◆ GIVEN RECORDS ◆
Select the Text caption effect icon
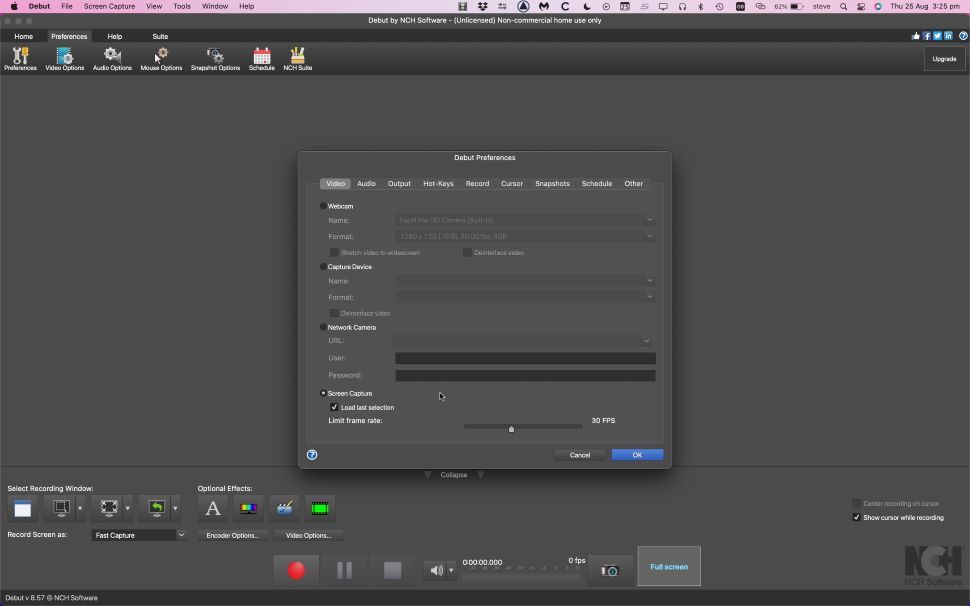The image size is (970, 606). pyautogui.click(x=213, y=508)
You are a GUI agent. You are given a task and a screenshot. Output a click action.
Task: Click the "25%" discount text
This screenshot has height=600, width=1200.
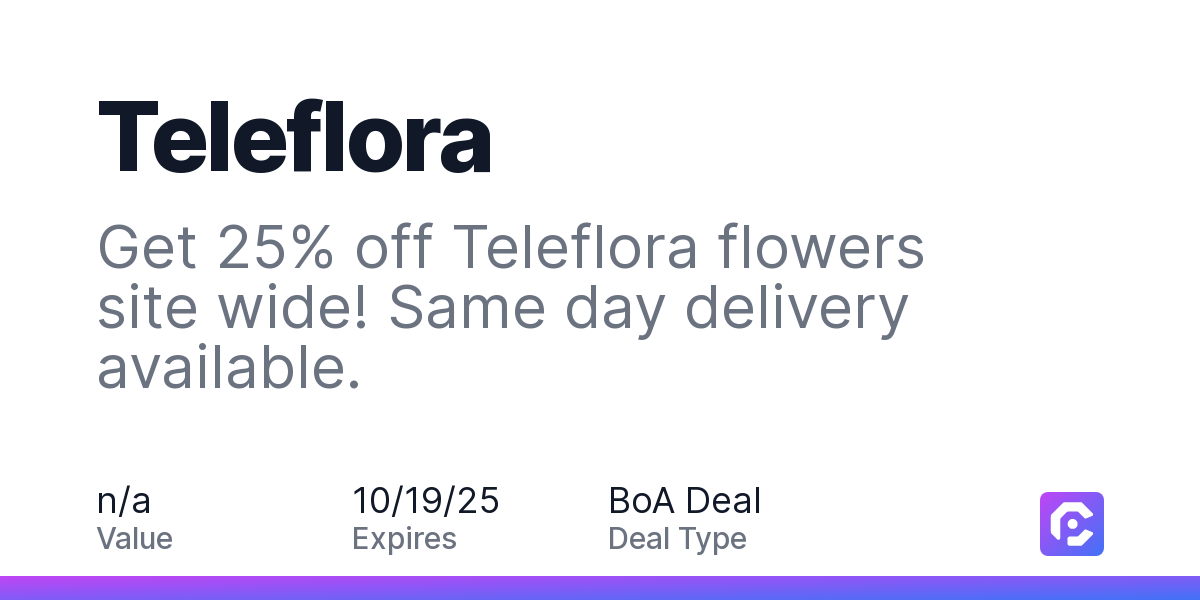pyautogui.click(x=277, y=249)
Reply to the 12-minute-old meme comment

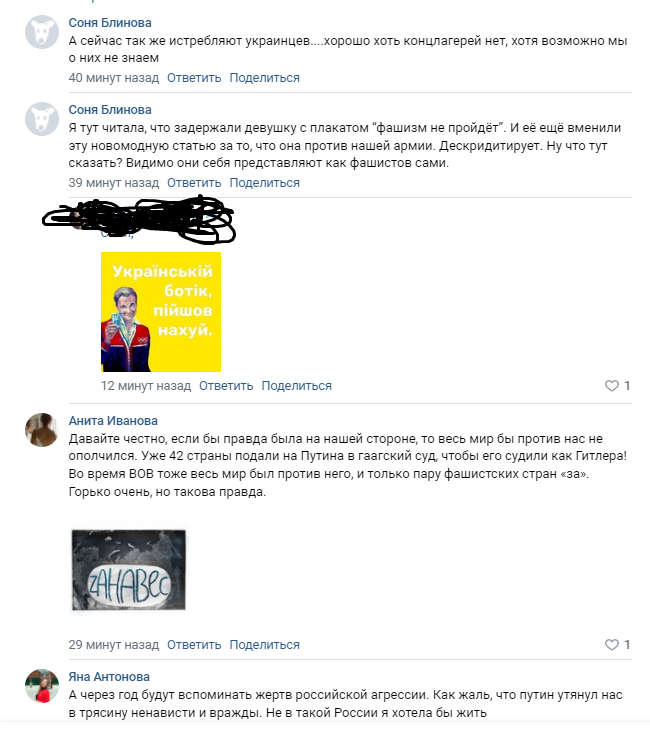(226, 386)
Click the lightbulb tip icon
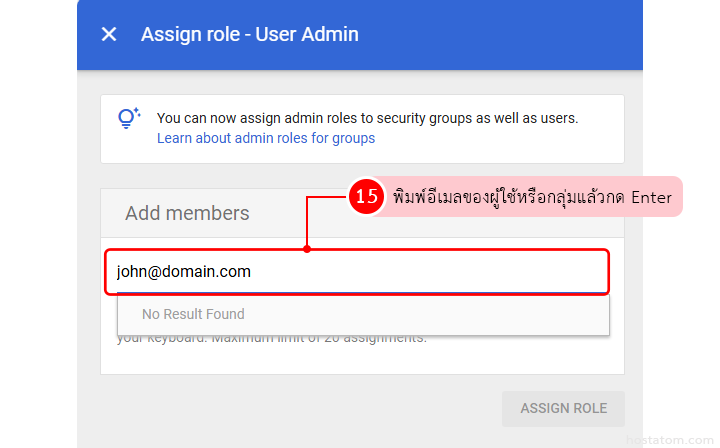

◆ SHORT TASK ◆
Set down the stretch of the data from the line containing "You are a GUI" through the end, word for word, with both ends included. Leave the pictures out of the answer.

◆ SOLUTION ◆
You are a GUI agent. You are given a task and a screenshot. Output a click action.
Task: Click the "25%" discount text
This screenshot has height=600, width=1200.
pyautogui.click(x=277, y=249)
Reply to the 12-minute-old meme comment

(226, 386)
Click the lightbulb tip icon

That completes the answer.